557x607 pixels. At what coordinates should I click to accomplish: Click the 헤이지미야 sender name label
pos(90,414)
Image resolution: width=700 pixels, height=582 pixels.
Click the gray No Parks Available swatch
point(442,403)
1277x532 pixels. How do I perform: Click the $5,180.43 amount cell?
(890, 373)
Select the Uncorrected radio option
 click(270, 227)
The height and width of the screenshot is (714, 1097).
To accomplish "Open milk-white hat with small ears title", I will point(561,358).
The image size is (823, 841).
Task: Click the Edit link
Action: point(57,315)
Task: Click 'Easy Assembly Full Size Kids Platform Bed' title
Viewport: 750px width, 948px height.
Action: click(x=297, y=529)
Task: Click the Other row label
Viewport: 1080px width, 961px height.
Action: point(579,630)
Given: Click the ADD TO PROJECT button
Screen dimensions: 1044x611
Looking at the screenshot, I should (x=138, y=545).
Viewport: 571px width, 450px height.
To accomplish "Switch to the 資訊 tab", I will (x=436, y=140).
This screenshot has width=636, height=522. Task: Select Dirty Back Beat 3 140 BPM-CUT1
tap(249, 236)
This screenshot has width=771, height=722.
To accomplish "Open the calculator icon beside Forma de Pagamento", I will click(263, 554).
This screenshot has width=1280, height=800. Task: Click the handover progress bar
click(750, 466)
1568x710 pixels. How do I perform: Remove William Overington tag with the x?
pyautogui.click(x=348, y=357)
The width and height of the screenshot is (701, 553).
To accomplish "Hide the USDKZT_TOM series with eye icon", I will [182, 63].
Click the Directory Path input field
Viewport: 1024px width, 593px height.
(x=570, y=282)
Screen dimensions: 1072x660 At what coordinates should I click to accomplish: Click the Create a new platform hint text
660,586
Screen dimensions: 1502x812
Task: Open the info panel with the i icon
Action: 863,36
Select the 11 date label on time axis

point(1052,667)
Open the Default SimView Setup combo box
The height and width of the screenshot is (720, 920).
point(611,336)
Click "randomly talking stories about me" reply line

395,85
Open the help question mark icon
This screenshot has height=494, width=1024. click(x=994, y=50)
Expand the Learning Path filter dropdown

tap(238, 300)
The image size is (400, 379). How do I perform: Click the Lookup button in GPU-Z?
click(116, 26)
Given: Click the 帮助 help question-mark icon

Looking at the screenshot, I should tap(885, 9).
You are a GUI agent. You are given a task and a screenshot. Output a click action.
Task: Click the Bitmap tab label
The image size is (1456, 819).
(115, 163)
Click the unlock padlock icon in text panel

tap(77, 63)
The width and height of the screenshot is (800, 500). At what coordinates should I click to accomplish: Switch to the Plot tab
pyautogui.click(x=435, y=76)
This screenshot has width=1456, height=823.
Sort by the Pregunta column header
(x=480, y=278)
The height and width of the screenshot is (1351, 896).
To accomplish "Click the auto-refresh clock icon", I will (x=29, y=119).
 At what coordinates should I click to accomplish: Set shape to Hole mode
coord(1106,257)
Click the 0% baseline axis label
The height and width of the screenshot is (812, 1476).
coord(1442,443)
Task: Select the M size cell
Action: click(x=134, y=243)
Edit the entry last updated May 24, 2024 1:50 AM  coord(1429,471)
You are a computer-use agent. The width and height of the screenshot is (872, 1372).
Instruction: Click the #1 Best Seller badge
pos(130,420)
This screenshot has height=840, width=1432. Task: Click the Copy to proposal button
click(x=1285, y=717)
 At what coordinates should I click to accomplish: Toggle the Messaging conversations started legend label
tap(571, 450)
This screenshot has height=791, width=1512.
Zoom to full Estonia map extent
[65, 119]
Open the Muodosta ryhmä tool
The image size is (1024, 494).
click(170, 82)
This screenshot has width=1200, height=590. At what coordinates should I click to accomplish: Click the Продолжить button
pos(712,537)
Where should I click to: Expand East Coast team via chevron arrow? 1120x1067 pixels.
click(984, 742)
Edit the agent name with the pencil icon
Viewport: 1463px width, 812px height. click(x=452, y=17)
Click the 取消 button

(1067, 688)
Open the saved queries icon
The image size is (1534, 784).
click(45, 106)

# # # #

→ TASK DIRECTIONS:
Repeat the items verbatim, from the line containing "You are a GUI" through the line containing "tap(77, 63)", with both of those lines included.

→ RESPONSE TO THE EXERCISE:
You are a GUI agent. You are given a task and a screenshot. Output a click action.
Task: Click the Bitmap tab label
The image size is (1456, 819).
(115, 163)
Click the unlock padlock icon in text panel

tap(77, 63)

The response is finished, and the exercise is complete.